From everyone I talked to they have never heard of a Giant carbon frame cracking. The manager even said Giant was shocked to hear the frame cracked and wanted to see it. I wouldn't let it discourage anyone from getting a Giant. New frame and fork in less than 2 weeks not bad IMO.


----------



## Hereford Flyer (Aug 12, 2002)

*Photos of my cracked fork from last year (Jul 2003)*



Hereford Flyer said:


> My TCR Composite fork developed 2 curved cracks just below where the fork crown head race sits. Spotted it when doing a routine check for headset tightness - pulling front brake on and gently rocking bike forward - noticed there was way to much movement, so stripped it all down and found the two curved cracks.
> UK Giant were very good.
> I contacted them directly as I got the frame MO.
> Sent cracked fork next day delivery and had a new fork mailed directly from Holland within 72 hours.
> The new fork has been fine.


Here is a couple of shots of my cracked fork off my Composite fork. Just bad luck and materials faliure.


----------



## iuk1985 (Mar 31, 2004)

*Carbon has its +/-'s*

Hey,
I've been riding carbon for about two years now, and love it. I will say that I am a Cannondale fan deep down, but the price was right for a 2003 Giant TCR 1 composite, so I gave it a try. The ride is like silk in comparison to my aluminum cannondale. I will say that out of the saddle I would prefer a cannondale though. 
About customer service, this past month, my cable boss, which is connected to the carbon by two rivets, sheared off my frame. Despite the fact that I bought it in Colorado, and I am now living in WV, I brought it to the LBS. No questions asked, they got me a new team edition composite frame. Granted it was a 2003, but I am not complaining. It still looks awesome. 
I also weigh 150 lbs. and have had several high/low speed crashes with no problems. The cable boss problem was a problem from when I bought it. I really was never right. West Virginia roads also are as rough as they come. If the half paved/dirt roads I ride as high speed doesn't do this frame in, I do not know what will. I have broken more aluminum frames than carbon. 
If you do not mind a little flex in sacrifice for a smooth ride, carbon is king. If you truly do not mind aluminum, than I would still go with cannondale or any other aluminum frame. 
Hope this helps, and keep on riding !


----------



## Fluffy (Jul 8, 2002)

My alu tcr was the first aluminum frame I was able to ride for more then 2 years without cracks. I loved it so much I decided to buy the carbon version. I thought the alu tcr was comfortable (for an alu frame), but the difference is amazing... The composite is really comfortable on Belgian roads. I still use the alu in the winter time when the bad weather hits and the roads are even more dirty... I just love the composite frame, it's comfy, light and affordable...

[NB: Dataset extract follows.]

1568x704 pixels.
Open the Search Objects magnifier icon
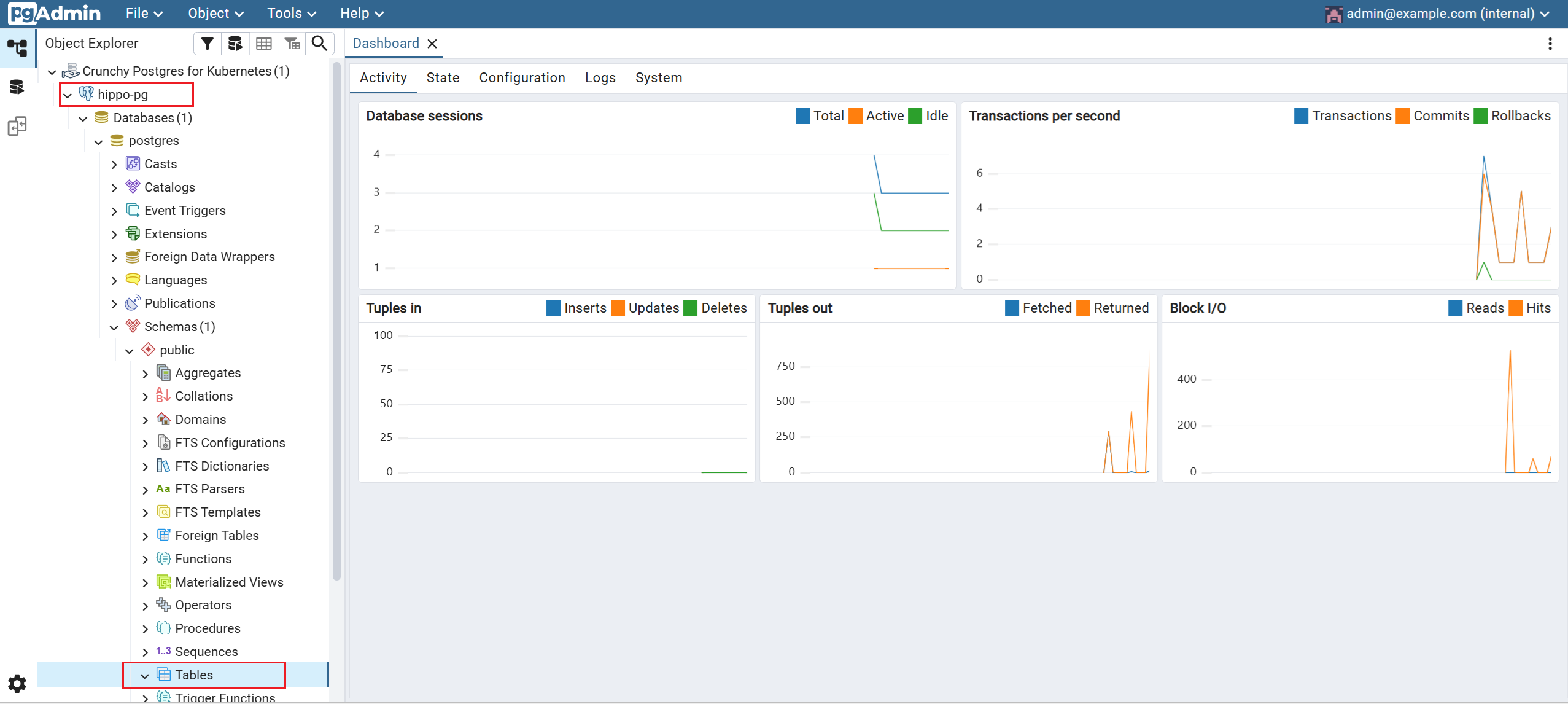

I work in a shop that sells Giant and have never seen one crack. Glad to hear you guys that did have problems are happy with Giants warrenty.


----------



## Fluffy (Jul 8, 2002)

Ironically... guess what I found in our shop, the day after posting that I've never seen a cracked tcr frame? An once coloured tcr with a cracked chainstay...


----------



## SirBenno (Feb 2, 2005)

*Composite Frame*

FYI Guys the Giants are a monocoque frame and do not have seams. The carbon weave pattern you see is strictly a cosmetic layer for good looks and a bit of protection.


----------